___ Excerpted data

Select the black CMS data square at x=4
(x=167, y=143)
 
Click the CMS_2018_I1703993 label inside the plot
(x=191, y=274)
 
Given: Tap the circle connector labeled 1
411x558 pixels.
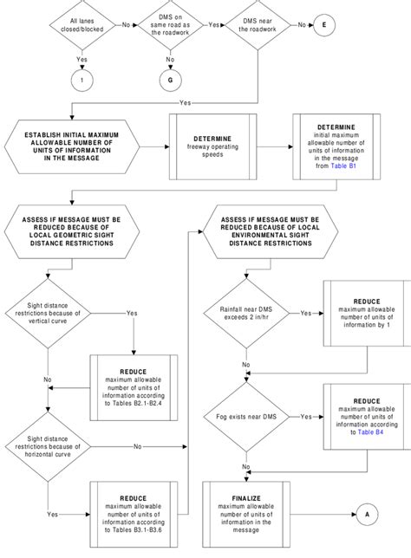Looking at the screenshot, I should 82,81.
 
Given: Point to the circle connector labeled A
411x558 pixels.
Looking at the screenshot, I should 367,513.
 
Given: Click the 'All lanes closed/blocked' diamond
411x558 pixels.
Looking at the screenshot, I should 83,26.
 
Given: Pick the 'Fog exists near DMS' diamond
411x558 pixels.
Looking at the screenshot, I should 247,417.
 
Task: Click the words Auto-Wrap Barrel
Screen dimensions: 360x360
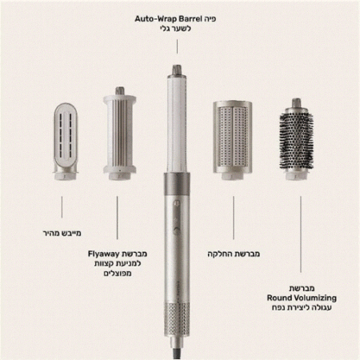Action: click(168, 19)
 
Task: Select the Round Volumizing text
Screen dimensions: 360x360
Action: click(302, 298)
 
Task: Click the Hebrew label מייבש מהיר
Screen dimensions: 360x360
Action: click(62, 233)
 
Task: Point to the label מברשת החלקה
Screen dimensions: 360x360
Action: click(234, 254)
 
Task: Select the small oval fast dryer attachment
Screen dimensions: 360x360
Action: click(66, 142)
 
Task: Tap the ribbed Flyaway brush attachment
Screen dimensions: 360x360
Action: click(119, 134)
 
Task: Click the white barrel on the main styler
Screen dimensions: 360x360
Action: click(177, 124)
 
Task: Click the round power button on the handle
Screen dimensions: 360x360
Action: click(177, 230)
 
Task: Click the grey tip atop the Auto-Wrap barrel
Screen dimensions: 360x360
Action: click(177, 70)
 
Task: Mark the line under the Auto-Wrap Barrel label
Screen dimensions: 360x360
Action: click(177, 46)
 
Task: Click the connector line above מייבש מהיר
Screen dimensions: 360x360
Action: click(62, 207)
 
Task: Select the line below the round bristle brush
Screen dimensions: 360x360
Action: click(301, 234)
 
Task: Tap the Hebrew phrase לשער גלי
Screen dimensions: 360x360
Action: click(175, 29)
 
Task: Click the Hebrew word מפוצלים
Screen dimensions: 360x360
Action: click(118, 274)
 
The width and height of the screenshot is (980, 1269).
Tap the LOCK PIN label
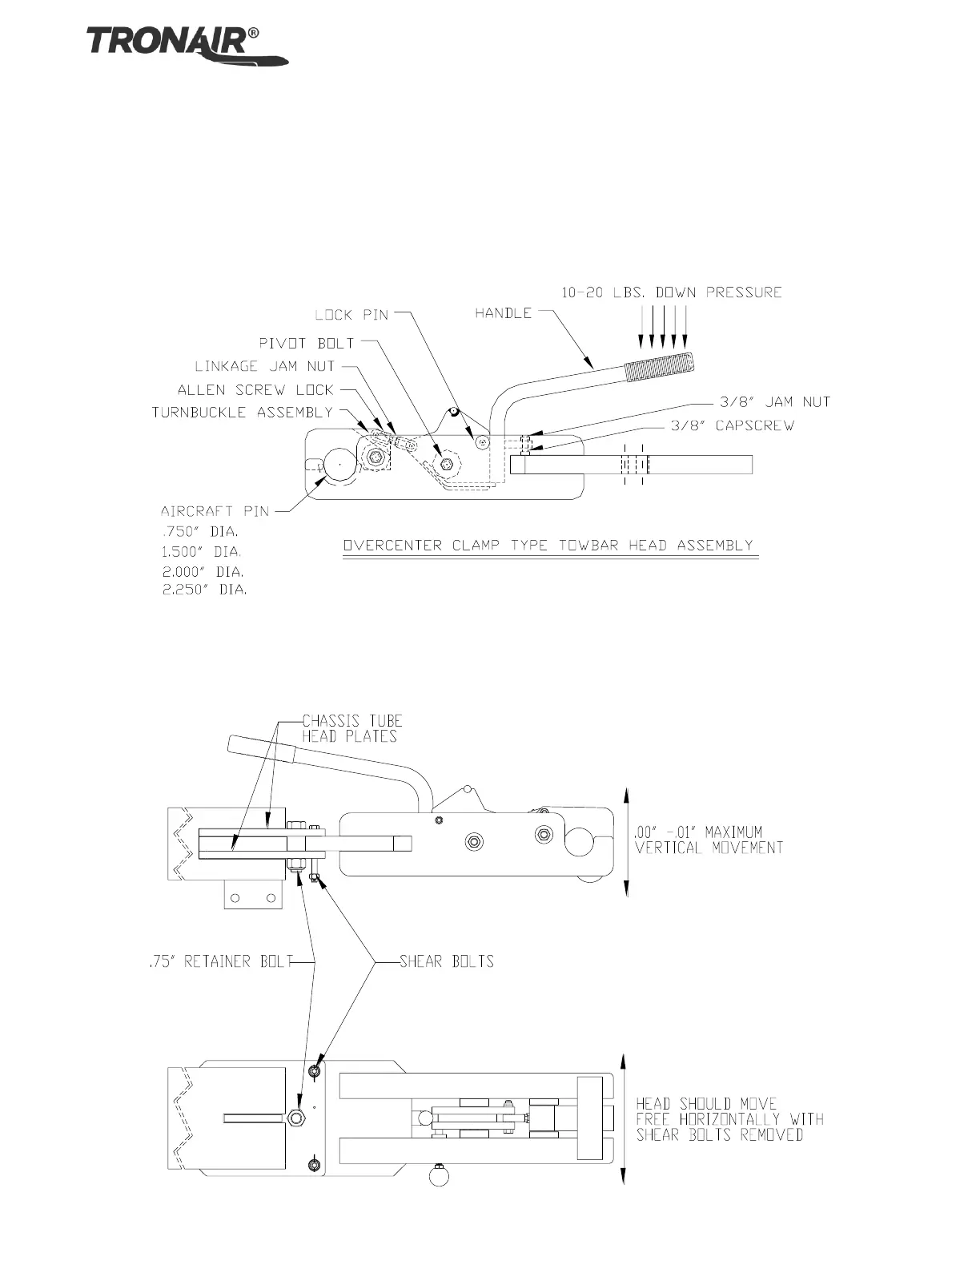(351, 315)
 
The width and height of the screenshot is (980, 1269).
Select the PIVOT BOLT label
(306, 343)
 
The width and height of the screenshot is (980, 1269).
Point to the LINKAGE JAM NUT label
(264, 366)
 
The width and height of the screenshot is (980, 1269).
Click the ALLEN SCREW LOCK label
(255, 390)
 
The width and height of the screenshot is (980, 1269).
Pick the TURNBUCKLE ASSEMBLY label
(242, 413)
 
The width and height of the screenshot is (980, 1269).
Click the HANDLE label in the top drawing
(503, 313)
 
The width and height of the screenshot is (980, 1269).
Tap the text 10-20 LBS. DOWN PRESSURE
(671, 292)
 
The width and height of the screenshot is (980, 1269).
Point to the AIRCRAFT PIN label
(215, 510)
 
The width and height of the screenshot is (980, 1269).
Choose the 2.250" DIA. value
(204, 590)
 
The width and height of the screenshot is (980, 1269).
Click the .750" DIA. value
(199, 531)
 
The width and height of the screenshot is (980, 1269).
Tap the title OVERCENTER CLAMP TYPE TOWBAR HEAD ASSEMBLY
(548, 546)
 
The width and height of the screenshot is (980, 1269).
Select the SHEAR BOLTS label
(446, 961)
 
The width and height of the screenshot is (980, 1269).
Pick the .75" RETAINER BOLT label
(221, 961)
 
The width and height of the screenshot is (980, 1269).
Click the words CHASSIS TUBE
(351, 721)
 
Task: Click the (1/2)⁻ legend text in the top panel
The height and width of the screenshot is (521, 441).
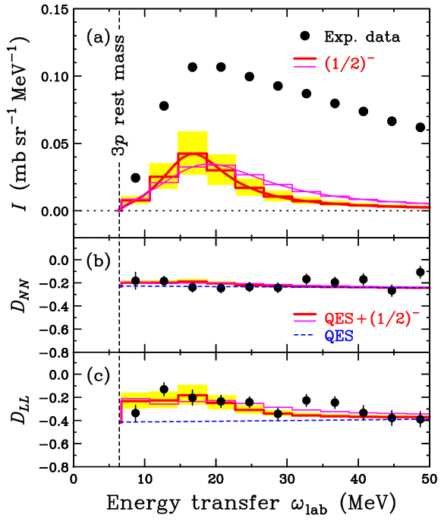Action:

______

* **What this task involves**
Copy out all of the entries above word for word, omitting the pictures.

* **Response to the exercise**
Select the black CMS data square at x=4
(x=167, y=143)
 
Click the CMS_2018_I1703993 label inside the plot
(x=191, y=274)
 
Given: Tap the circle connector labeled 1
411x558 pixels.
Looking at the screenshot, I should 82,81.
 
Given: Point to the circle connector labeled A
411x558 pixels.
Looking at the screenshot, I should 367,513.
 
Given: Click the 'All lanes closed/blocked' diamond
411x558 pixels.
Looking at the screenshot, I should 83,26.
 
Given: Pick the 'Fog exists near DMS' diamond
411x558 pixels.
Looking at the screenshot, I should 247,417.
 
Task: Click the words Auto-Wrap Barrel
Screen dimensions: 360x360
Action: click(168, 19)
 
Task: Select the Round Volumizing text
Screen dimensions: 360x360
Action: click(302, 298)
 
Task: Click the Hebrew label מייבש מהיר
Screen dimensions: 360x360
Action: click(62, 233)
 
Task: Point to the label מברשת החלקה
Screen dimensions: 360x360
Action: click(234, 254)
 
Task: Select the small oval fast dryer attachment
Screen dimensions: 360x360
Action: click(66, 142)
 
Task: Tap the ribbed Flyaway brush attachment
Screen dimensions: 360x360
Action: click(119, 134)
 
Task: Click the white barrel on the main styler
Screen dimensions: 360x360
Action: click(177, 124)
 
Task: Click the round power button on the handle
Screen dimensions: 360x360
Action: click(177, 230)
 
Task: Click the grey tip atop the Auto-Wrap barrel
Screen dimensions: 360x360
Action: click(177, 70)
 
Task: Mark the line under the Auto-Wrap Barrel label
Screen dimensions: 360x360
Action: click(177, 46)
 
Task: Click the connector line above מייבש מהיר
Screen dimensions: 360x360
Action: click(62, 207)
 
Task: Select the line below the round bristle brush
Screen dimensions: 360x360
Action: click(301, 234)
 
Task: Tap the Hebrew phrase לשער גלי
Screen dimensions: 360x360
Action: click(175, 29)
 
Task: Click the Hebrew word מפוצלים
Screen dimensions: 360x360
Action: click(118, 274)
 
The width and height of the screenshot is (980, 1269).
Tap the LOCK PIN label
(351, 315)
 
The width and height of the screenshot is (980, 1269).
Select the PIVOT BOLT label
(306, 343)
 
The width and height of the screenshot is (980, 1269).
Point to the LINKAGE JAM NUT label
(264, 366)
 
The width and height of the screenshot is (980, 1269).
Click the ALLEN SCREW LOCK label
(255, 390)
 
The width and height of the screenshot is (980, 1269).
Pick the TURNBUCKLE ASSEMBLY label
(242, 413)
 
The width and height of the screenshot is (980, 1269).
Click the HANDLE label in the top drawing
(503, 313)
 
The width and height of the screenshot is (980, 1269).
Tap the text 10-20 LBS. DOWN PRESSURE
(671, 292)
 
The width and height of the screenshot is (980, 1269).
Point to the AIRCRAFT PIN label
(215, 510)
 
The width and height of the screenshot is (980, 1269).
Choose the 2.250" DIA. value
(204, 590)
 
The width and height of the screenshot is (980, 1269).
Click the .750" DIA. value
(199, 531)
 
The width and height of the screenshot is (980, 1269).
Tap the title OVERCENTER CLAMP TYPE TOWBAR HEAD ASSEMBLY
(548, 546)
 
The width and height of the screenshot is (980, 1269).
Select the SHEAR BOLTS label
(446, 961)
 
The width and height of the screenshot is (980, 1269).
Pick the .75" RETAINER BOLT label
(221, 961)
 
The width and height of the screenshot is (980, 1269).
Click the words CHASSIS TUBE
(351, 721)
 
Task: Click the (1/2)⁻ legend text in the top panel
The height and width of the screenshot is (521, 441).
Action:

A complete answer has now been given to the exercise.